We have a school where teachers have been assaulted by students and the solution is a couple more teachers, training for staff, better workload monitoring and more frequent parent communication.

Minister, are there any plans to deal with the thugs?

In addition, based on performance over the past few weeks, the Education Minister should consider her position. Not one skerrick of communication from her and then the temerity to tell us how challenging it has been. And before the opposition gets excited, they should not be patting themselves on the back. They could have been helping to throw a light on why students weren’t allowed back (no one knows exactly what has needed 3 weeks to achieve), but instead they carped from the sidelines and told everyone how they would do it. The Party famed for its ripping of resourcing and funding from public schools. They all need to be reminded what their jobs are.
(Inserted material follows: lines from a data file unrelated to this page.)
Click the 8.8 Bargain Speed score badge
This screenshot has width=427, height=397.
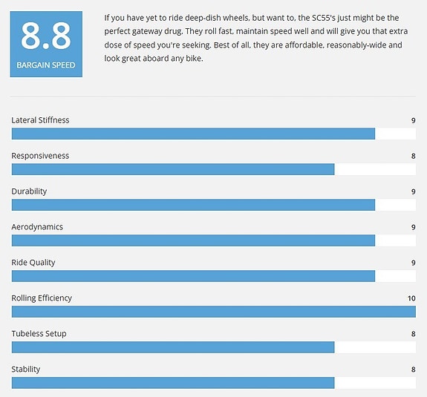pos(46,44)
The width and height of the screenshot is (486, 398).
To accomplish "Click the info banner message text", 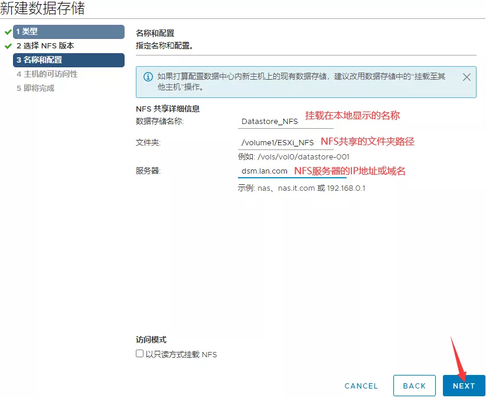I will coord(301,81).
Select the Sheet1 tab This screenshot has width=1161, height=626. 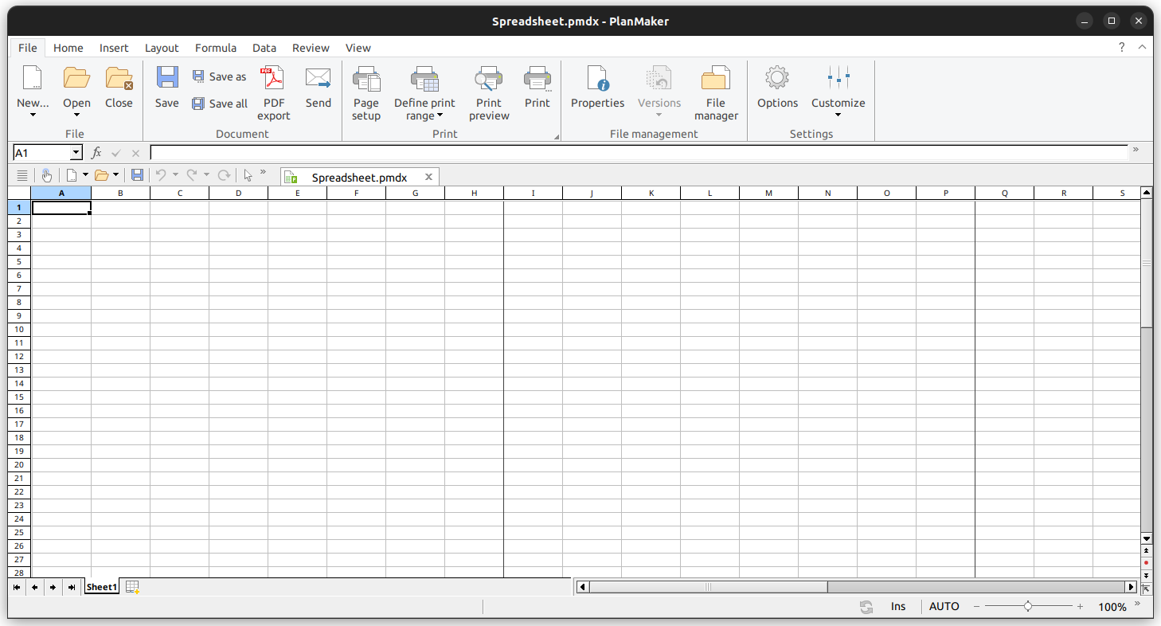[101, 587]
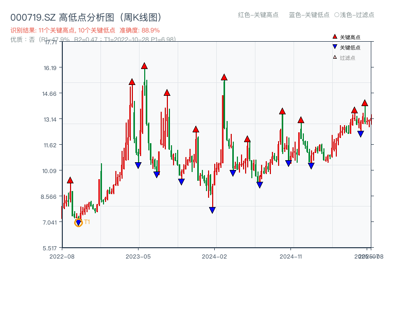Select the red triangle marker above the 16.19 peak
Image resolution: width=412 pixels, height=309 pixels.
pos(145,65)
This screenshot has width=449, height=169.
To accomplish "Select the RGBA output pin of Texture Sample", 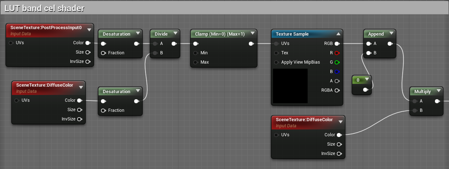I will tap(337, 90).
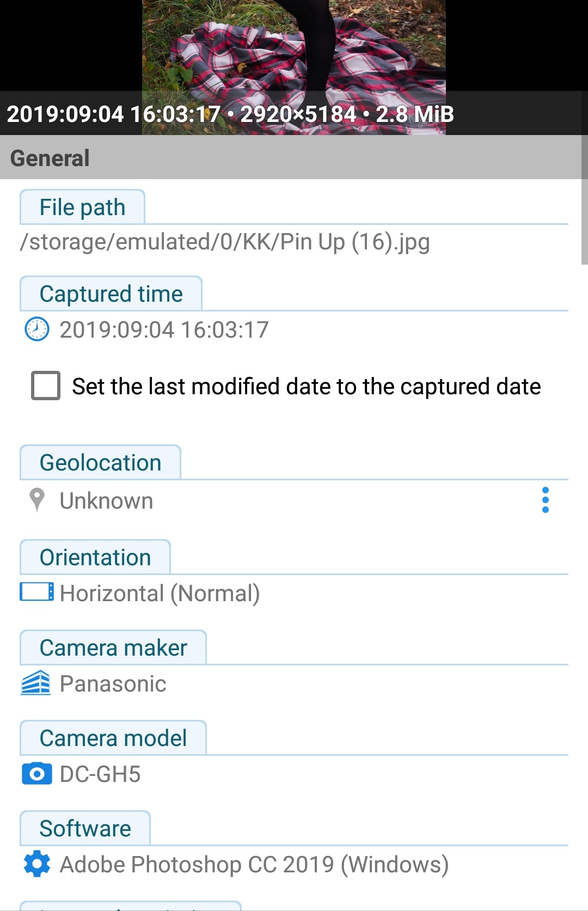Click the vertical scrollbar on right edge
This screenshot has height=911, width=588.
point(585,199)
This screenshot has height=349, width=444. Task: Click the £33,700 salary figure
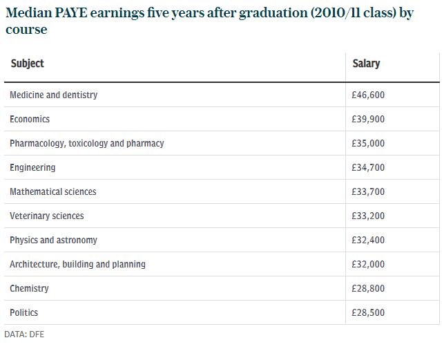[x=368, y=191]
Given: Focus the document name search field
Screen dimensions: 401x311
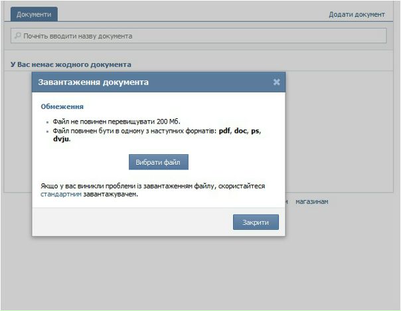Looking at the screenshot, I should (199, 36).
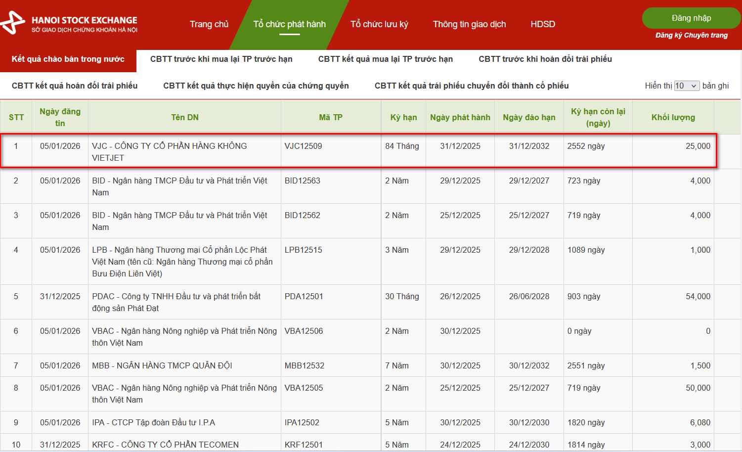Click the Ngày phát hành column header
The image size is (742, 452).
click(460, 117)
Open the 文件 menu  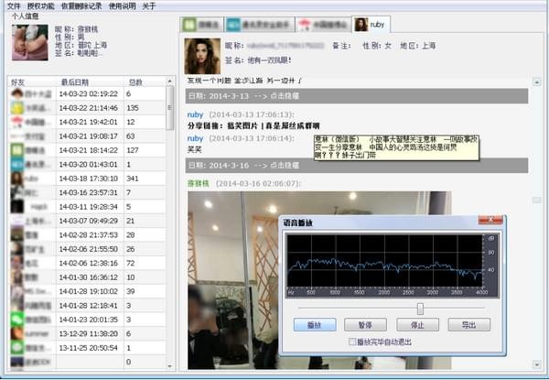tap(12, 5)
As a parent of a child at this school, we can only hope that the communication improves. I’d say the last four weeks has been a time when they could have shown a commitment to improving communication, except they haven’t. It remains to be seen. I’d also strongly encourage the Directorate to be involved with schools all the time and not just when the **** hits the fan. Moving students to remote learning to resolve problems is not a solution and cannot happen again. It worked in emergency circumstances for COVID, but assuming parents can just absorb this ongoing due to the hands off approach taken is gobsmacking. Attend to schools so they don’t reach the point where students aren’t allowed on the grounds and families aren’t bearing the brunt because of incompetence.

Let’s hope the Education Minister has finally given Calwell High the teaching resources needed for the middle to longer term.

The school needs more than yet another short term band aid fix until the media storm blows over.